CIL (C Intermediate Language) is a high-level representation along with a set of tools that permit easy analysis and source-to-source transformation of C programs.
CIL is both lower-level than abstract-syntax trees, by clarifying ambiguous constructs and removing redundant ones, and also higher-level than typical intermediate languages designed for compilation, by maintaining types and a close relationship with the source program. The main advantage of CIL is that it compiles all valid C programs into a few core constructs with a very clean semantics. Also CIL has a syntax-directed type system that makes it easy to analyze and manipulate C programs. Furthermore, the CIL front-end is able to process not only ANSI-C programs but also those using Microsoft C or GNU C extensions. If you do not use CIL and want instead to use just a C parser and analyze programs expressed as abstract-syntax trees then your analysis will have to handle a lot of ugly corners of the language (let alone the fact that parsing C itself is not a trivial task). See Section 16 for some examples of such extreme programs that CIL simplifies for you.
In essence, CIL is a highly-structured, “clean” subset of C. CIL features a reduced number of syntactic and conceptual forms. For example, all looping constructs are reduced to a single form, all function bodies are given explicit return statements, syntactic sugar like "->" is eliminated and function arguments with array types become pointers. (For an extensive list of how CIL simplifies C programs, see Section 4.) This reduces the number of cases that must be considered when manipulating a C program. CIL also separates type declarations from code and flattens scopes within function bodies. This structures the program in a manner more amenable to rapid analysis and transformation. CIL computes the types of all program expressions, and makes all type promotions and casts explicit. CIL supports all GCC and MSVC extensions except for nested functions and complex numbers. Finally, CIL organizes C’s imperative features into expressions, instructions and statements based on the presence and absence of side-effects and control-flow. Every statement can be annotated with successor and predecessor information. Thus CIL provides an integrated program representation that can be used with routines that require an AST (e.g. type-based analyses and pretty-printers), as well as with routines that require a CFG (e.g., dataflow analyses). CIL also supports even lower-level representations (e.g., three-address code), see Section 8.
CIL comes accompanied by a number of Perl scripts that perform generally useful operations on code:
CIL has been tested very extensively. It is able to process the SPECINT95 benchmarks, the Linux kernel, GIMP and other open-source projects. All of these programs are compiled to the simple CIL and then passed to gcc and they still run! We consider the compilation of Linux a major feat especially since Linux contains many of the ugly GCC extensions (see Section 16.2). This adds to about 1,000,000 lines of code that we tested it on. It is also able to process the few Microsoft NT device drivers that we have had access to. CIL was tested against GCC’s c-torture testsuite and (except for the tests involving complex numbers and inner functions, which CIL does not currently implement) CIL passes most of the tests. Specifically CIL fails 23 tests out of the 904 c-torture tests that it should pass. GCC itself fails 19 tests. A total of 1400 regression test cases are run automatically on each change to the CIL sources.
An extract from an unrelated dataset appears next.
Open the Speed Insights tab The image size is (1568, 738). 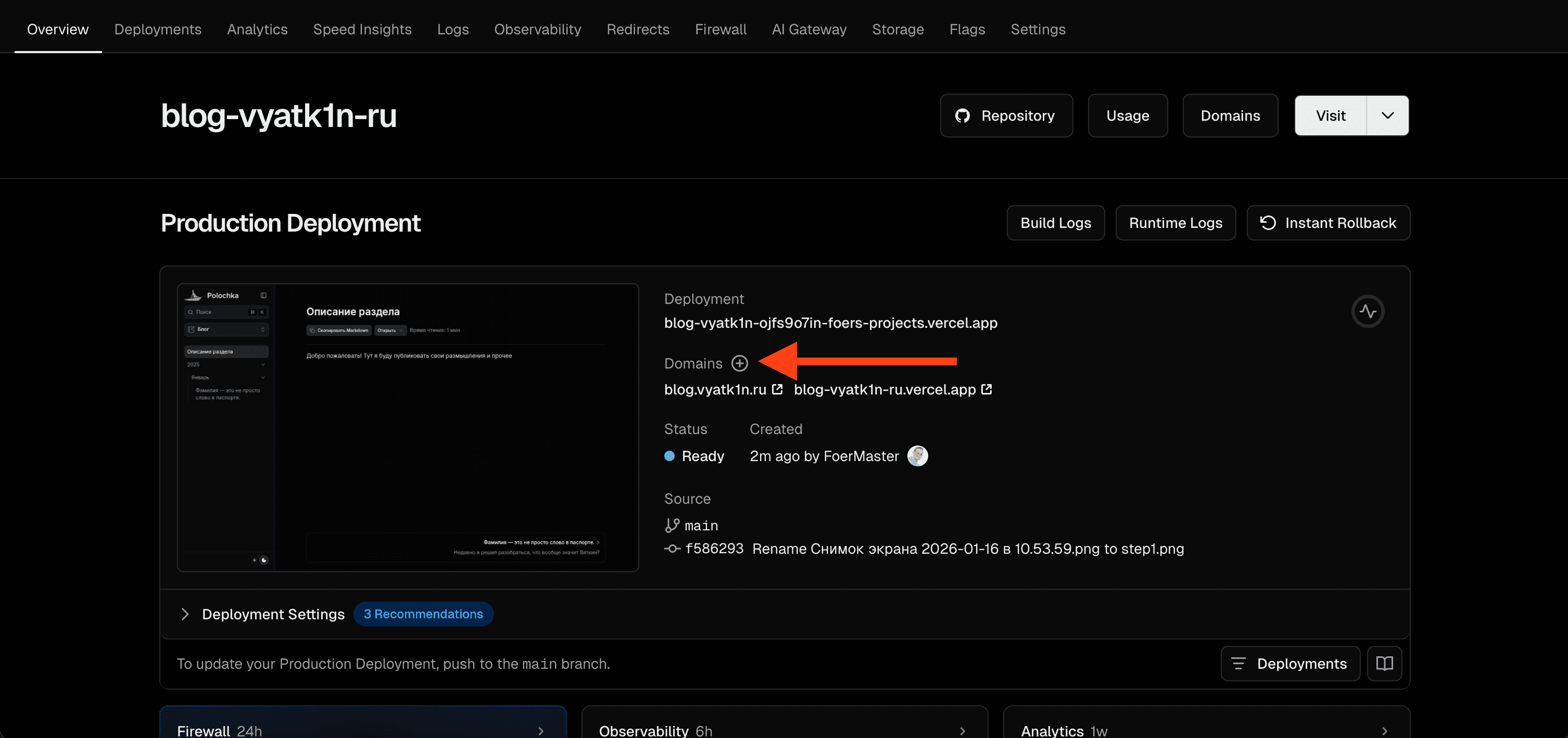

CIL is relatively independent on the underlying machine and compiler. When you build it CIL will configure itself according to the underlying compiler. However, CIL has only been tested on Intel x86 using the gcc compiler on Linux and cygwin and using the MS Visual C compiler. (See below for specific versions of these compilers that we have used CIL for.)
The largest application we have used CIL for is CCured, a compiler that compiles C code into type-safe code by analyzing your pointer usage and inserting runtime checks in the places that cannot be guaranteed statically to be type safe.
You can also use CIL to “compile” code that uses GCC extensions (e.g. the Linux kernel) into standard C code.
CIL also comes accompanies by a growing library of extensions (see Section 8). You can use these for your projects or as examples of using CIL.
PDF versions of this manual and the CIL API are available. However, we recommend the HTML versions because the postprocessed code examples are easier to view.
If you use CIL in your project, we would appreciate letting us know. If you want to cite CIL in your research writings, please refer to the paper “CIL: Intermediate Language and Tools for Analysis and Transformation of C Programs” by George C. Necula, Scott McPeak, S.P. Rahul and Westley Weimer, in “Proceedings of Conference on Compilier Construction”, 2002.